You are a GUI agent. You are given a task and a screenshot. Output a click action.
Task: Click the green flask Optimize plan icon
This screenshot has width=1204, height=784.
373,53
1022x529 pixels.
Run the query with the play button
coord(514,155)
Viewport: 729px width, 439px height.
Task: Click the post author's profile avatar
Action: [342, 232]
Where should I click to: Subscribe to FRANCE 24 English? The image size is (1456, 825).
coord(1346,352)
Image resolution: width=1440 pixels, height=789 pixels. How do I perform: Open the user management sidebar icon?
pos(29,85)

----

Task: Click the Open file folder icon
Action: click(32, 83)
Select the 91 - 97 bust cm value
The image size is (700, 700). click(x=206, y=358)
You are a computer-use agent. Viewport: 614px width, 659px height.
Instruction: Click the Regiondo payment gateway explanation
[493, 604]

----

**WRITTEN REQUEST**
Rewrite the stretch from the line containing "You are a GUI" through the line containing "coord(1346,352)", with "play button" replaced by "triangle button" and everything else left unchanged. Give only those lines.

**OUTPUT OF THE EXERCISE**
You are a GUI agent. You are given a task and a screenshot. Output a click action.
Task: Click the green flask Optimize plan icon
This screenshot has width=1204, height=784.
373,53
1022x529 pixels.
Run the query with the triangle button
coord(514,155)
Viewport: 729px width, 439px height.
Task: Click the post author's profile avatar
Action: [342, 232]
Where should I click to: Subscribe to FRANCE 24 English? The image size is (1456, 825).
coord(1346,352)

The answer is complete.